I know it’s still winter, but the temps were in the 60′s yesterday when Renee took me for my walk. And here’s what we saw …
I got a little laugh out of that billboard … mainly because DIY always results in OMG whenever anyone in my family attempts a seemingly simple home improvement. I guess that makes it an inherited trait and/or handicap.
I posted a picture of this old farmhouse a couple of years ago. This time one of the tall old trees that stood next to the house has just fallen over at ground level. The roots had all decayed. We saw three more trees at various location that had done the same thing. We also saw this tree that is starting to pull out of the ground.
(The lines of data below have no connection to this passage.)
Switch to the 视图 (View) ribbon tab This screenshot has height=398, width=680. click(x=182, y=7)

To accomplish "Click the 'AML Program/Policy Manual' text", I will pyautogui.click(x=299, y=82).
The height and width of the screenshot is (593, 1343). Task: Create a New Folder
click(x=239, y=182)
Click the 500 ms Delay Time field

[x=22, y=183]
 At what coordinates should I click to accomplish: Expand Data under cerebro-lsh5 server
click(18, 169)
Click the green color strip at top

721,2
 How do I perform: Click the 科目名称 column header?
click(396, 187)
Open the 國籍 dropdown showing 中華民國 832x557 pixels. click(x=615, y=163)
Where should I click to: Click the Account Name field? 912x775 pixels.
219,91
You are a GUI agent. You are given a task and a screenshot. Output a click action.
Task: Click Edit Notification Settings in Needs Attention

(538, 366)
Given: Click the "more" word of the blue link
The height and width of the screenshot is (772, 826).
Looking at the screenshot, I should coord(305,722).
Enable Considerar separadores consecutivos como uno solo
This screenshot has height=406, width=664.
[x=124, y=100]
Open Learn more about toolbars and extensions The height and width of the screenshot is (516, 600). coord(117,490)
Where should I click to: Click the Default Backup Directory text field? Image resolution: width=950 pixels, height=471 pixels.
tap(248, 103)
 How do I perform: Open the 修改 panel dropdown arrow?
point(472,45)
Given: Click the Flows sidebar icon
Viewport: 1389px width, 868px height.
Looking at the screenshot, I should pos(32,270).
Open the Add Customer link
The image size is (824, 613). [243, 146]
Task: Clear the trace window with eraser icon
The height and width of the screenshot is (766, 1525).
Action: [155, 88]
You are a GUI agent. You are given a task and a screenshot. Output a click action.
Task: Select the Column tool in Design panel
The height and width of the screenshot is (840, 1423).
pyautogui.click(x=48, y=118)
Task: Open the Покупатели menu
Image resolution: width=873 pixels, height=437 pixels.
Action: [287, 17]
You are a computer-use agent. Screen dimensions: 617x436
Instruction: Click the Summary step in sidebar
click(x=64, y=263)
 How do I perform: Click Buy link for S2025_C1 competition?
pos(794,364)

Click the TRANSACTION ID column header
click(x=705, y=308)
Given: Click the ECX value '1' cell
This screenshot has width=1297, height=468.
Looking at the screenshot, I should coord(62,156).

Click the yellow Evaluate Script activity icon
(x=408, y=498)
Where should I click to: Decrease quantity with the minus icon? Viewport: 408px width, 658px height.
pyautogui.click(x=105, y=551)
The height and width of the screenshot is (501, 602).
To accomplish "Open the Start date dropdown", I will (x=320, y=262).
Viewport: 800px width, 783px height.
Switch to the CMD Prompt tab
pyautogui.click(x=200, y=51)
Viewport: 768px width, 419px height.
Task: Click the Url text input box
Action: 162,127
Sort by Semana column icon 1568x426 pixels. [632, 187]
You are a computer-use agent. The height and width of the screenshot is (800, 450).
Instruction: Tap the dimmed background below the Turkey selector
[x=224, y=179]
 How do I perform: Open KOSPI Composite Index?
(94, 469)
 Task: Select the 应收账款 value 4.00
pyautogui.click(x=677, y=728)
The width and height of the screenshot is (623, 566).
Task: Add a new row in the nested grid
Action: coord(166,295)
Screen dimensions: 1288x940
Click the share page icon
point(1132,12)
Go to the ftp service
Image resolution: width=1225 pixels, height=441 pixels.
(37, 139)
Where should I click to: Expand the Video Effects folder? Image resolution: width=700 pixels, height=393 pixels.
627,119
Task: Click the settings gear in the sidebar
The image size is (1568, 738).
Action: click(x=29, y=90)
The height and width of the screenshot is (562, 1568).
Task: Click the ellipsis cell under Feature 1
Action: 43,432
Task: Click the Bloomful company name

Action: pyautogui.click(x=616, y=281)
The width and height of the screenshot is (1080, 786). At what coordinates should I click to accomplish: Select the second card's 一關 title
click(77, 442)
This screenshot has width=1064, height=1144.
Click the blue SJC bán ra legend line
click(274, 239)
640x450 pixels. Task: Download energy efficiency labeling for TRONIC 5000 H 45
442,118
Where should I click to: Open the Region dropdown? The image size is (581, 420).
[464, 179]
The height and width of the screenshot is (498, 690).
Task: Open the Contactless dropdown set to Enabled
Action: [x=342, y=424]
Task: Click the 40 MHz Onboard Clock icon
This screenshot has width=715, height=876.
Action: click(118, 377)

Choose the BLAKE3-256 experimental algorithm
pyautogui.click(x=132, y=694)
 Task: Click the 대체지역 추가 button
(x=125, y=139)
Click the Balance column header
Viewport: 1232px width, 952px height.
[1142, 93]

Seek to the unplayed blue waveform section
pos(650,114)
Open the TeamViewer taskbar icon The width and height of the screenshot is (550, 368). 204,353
I checked the trees in my yard when we got home and they all seem firmly grounded.
HIGH ENERGY REFLECTIONS IN A RAIN PUDDLE
We also had to walk around this big puddle of Thursday’s all-day rainfall on one of the side streets on our way home. Renee does not walk in rain puddles.
We skipped our walk today. Though the weather was nice early this morning, we have had very strong winds. Also the temp has been dropping a degree or two every quarter-hour, and it’s getting rather frosty out. It’s supposed to hit the low 20s by midnight with freezing rain turning into sleet and ultimately snow.
Think I’ll make a pot of soup or chili for dinner.